Швейц требовала от своих работниц только одного — строгого поведения. В этом отношении она была неумолима, потому что не хотела, чтобы мастерская ее стала очагом разврата, — она боялась потерять приличных и уважаемых заказчиц, что грозило нищетой ей, ее детям и внукам.

Мастерицы слушали ее разглагольствования в полном молчании. Конечно, среди них не было ни одной, которая верила бы Швейц. Все они отлично понимали, что их эксплуатируют, и все же слушали и покорно молчали. Они знали, что за стенами этой комнаты их ожидает либо могила, либо болото.
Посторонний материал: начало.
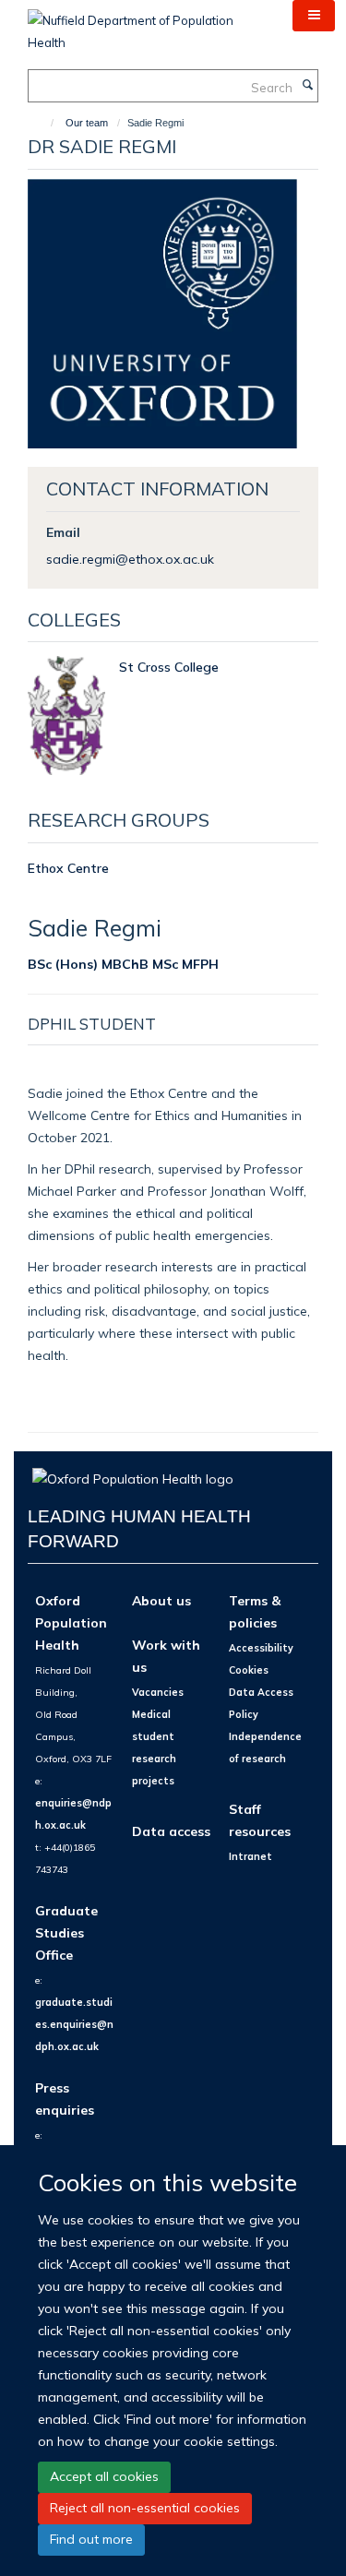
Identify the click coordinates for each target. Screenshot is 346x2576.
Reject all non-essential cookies (145, 2507)
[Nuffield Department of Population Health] (146, 25)
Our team (87, 122)
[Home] (44, 123)
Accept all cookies (104, 2476)
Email (63, 532)
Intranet (250, 1856)
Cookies (248, 1670)
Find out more (91, 2539)
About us (161, 1600)
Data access (171, 1831)
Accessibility (261, 1647)
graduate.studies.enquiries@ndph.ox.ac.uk (74, 2024)
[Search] (307, 86)
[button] (313, 15)
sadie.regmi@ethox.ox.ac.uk (130, 558)
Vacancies (158, 1692)
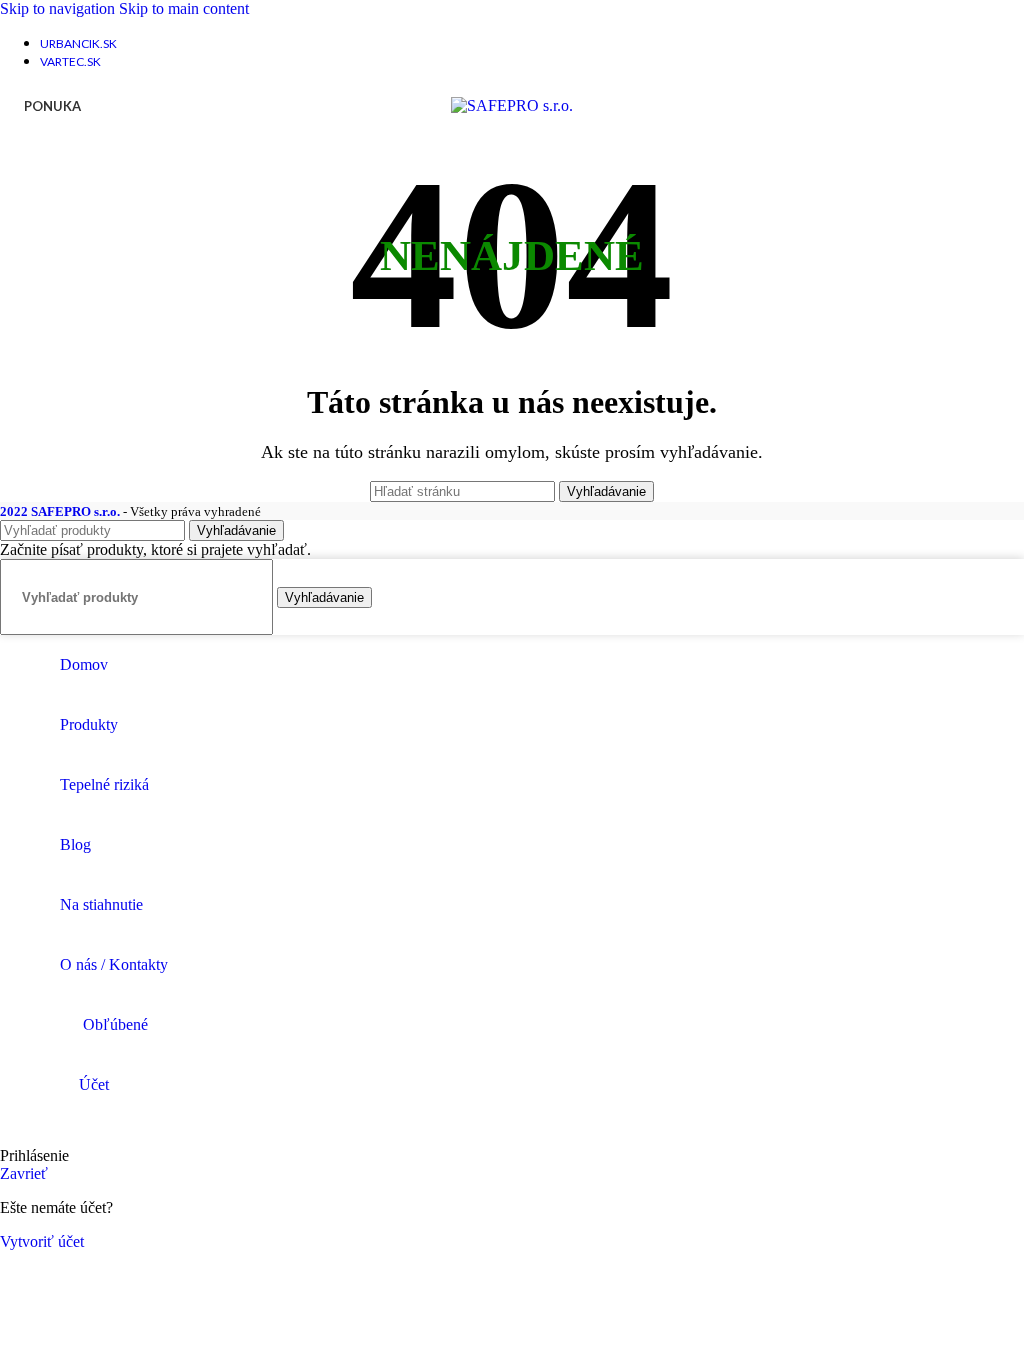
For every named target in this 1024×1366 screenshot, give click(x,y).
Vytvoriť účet (42, 1241)
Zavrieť (24, 1173)
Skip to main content (184, 8)
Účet (94, 1084)
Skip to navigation (59, 8)
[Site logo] (512, 105)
Порою Швейц и ее дочь выходили из мастерской во внутренние комнаты. Тогда до работниц доносились в открытую дверь звуки прекрасного фортепиано, на котором то играли бегло и умело, то учились играть. Виден был ряд комнат, обставленных роскошной мебелью; натертый до блеска пол, большие зеркала, красный штоф кресел раздражали утомленные глаза работниц. Одни грустно усмехались, другие бросали мрачные взгляды, а некоторые ехидно подмигивали. Горечь, желчная зависть просыпались в груди двадцати женщин. В три часа под потолком зажигались большие лампы, и женщины работали при искусственном свете до тех пор, пока стенные часы в квартире Швейц не пробьют девять.

Возвращаясь домой после первого дня работы, Марта едва держалась на ногах.

Она вовсе не была так сильно утомлена, и не случилось ничего особенного, что могло бы огорчить ее. Нет, она была напугана, ужас парализовал ее мозг и душу.